Calorimetric Biosensors

Calorimetric biosensors are one kind of biosensor that use heat produced or absorbed during a biological reaction to detect analytes. A bioreceptor, such as an enzyme or an antibody, is usually mounted on a thermally sensitive transducer, such as a microcalorimeter or a thermistor, in these biosensors. A heat change that results from the bioreceptor attaching to the target analyte is detected by the transducer and transformed into an electrical signal. High sensitivity, selectivity, and the capacity to identify both small compounds and macromolecules are just a few benefits of calorimetric biosensors.

There are several types of calorimetric biosensors, including: -

Isothermal calorimetry: Isothermal calorimetry measures the heat produced or absorbed during a biological reaction while the environment is isothermal. It is used to evaluate the binding affinity and stoichiometry of biomolecular interactions as well as the thermodynamics and kinetics of biological reactions.

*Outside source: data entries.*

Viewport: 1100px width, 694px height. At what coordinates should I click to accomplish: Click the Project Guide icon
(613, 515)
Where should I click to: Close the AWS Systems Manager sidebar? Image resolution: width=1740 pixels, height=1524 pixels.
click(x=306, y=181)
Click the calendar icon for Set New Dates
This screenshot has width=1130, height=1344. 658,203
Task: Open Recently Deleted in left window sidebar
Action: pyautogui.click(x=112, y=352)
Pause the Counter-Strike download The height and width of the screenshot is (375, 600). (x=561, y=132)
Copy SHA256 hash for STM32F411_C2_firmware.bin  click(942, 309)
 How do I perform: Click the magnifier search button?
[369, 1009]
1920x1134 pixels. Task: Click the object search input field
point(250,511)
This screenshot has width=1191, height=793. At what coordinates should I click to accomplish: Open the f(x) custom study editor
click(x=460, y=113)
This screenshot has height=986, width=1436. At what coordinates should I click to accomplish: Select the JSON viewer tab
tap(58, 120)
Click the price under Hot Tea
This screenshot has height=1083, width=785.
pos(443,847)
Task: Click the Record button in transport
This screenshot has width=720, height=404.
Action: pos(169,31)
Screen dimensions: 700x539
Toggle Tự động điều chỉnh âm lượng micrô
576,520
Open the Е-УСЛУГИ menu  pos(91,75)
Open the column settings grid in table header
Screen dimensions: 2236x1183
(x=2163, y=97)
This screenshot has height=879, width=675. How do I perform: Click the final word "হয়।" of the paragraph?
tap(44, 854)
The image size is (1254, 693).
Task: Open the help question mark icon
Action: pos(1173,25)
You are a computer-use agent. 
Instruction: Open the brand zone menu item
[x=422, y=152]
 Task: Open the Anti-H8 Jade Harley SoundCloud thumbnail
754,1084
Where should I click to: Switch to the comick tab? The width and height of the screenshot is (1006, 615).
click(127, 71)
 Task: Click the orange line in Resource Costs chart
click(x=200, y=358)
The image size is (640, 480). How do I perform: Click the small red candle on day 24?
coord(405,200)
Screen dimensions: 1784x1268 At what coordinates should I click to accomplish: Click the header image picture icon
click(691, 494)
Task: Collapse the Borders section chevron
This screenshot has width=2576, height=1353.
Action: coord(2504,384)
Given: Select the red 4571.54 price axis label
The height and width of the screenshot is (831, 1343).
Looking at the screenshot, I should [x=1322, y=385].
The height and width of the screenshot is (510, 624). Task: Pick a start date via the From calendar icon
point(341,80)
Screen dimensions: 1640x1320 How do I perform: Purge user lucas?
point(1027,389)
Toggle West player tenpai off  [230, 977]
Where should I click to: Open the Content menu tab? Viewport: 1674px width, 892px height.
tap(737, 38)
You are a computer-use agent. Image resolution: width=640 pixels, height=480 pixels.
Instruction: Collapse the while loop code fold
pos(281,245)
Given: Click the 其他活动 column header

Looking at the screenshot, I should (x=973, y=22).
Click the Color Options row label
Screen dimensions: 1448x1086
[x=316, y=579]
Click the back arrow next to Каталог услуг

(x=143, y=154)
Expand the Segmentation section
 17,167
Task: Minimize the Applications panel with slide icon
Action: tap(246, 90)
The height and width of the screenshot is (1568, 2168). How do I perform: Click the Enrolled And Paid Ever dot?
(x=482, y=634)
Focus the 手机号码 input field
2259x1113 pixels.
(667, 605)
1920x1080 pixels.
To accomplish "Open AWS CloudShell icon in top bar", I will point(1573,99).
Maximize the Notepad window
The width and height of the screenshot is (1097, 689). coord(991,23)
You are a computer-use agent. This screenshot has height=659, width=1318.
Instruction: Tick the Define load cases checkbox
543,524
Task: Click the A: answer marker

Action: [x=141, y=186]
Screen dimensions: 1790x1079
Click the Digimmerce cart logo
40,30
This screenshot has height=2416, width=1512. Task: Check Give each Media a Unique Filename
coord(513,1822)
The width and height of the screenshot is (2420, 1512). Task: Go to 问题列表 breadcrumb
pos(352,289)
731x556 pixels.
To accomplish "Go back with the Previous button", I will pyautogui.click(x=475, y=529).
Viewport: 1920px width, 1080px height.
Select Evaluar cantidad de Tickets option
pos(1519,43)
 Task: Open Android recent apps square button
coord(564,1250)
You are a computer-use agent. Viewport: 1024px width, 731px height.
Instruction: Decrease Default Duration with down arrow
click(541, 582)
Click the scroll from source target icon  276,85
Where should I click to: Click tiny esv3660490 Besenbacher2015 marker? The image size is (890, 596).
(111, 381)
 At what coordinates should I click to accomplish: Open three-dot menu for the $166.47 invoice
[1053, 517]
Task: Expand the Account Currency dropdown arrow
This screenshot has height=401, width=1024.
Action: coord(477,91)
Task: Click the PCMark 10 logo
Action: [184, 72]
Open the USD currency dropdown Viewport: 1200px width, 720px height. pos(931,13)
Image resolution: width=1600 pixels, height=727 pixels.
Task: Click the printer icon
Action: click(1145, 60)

Differential scanning calorimetry (DSC): As the temperature of a sample and a reference material changes, the amount of heat needed to maintain each temperature is measured. Proteins and other macromolecules' heat stability and structural changes are examined using this method.

Microcalorimetry: Microcalorimetry is the measurement of heat created or absorbed by small samples, often on the scale of microliters. This approach is utilized for studying cell metabolism, as well as the activity and stability of enzymes and other proteins.

Calorimetric biosensors can be used for a variety of purposes, including drug discovery, food analysis, environmental monitoring, and clinical diagnostics. They are especially effective in applications requiring great sensitivity and selectivity, such as biomarker identification for illness diagnosis and monitoring. The fundamental drawback of calorimetric biosensors, however, is their high cost and complexity, which limits their application in field and point-of-care settings.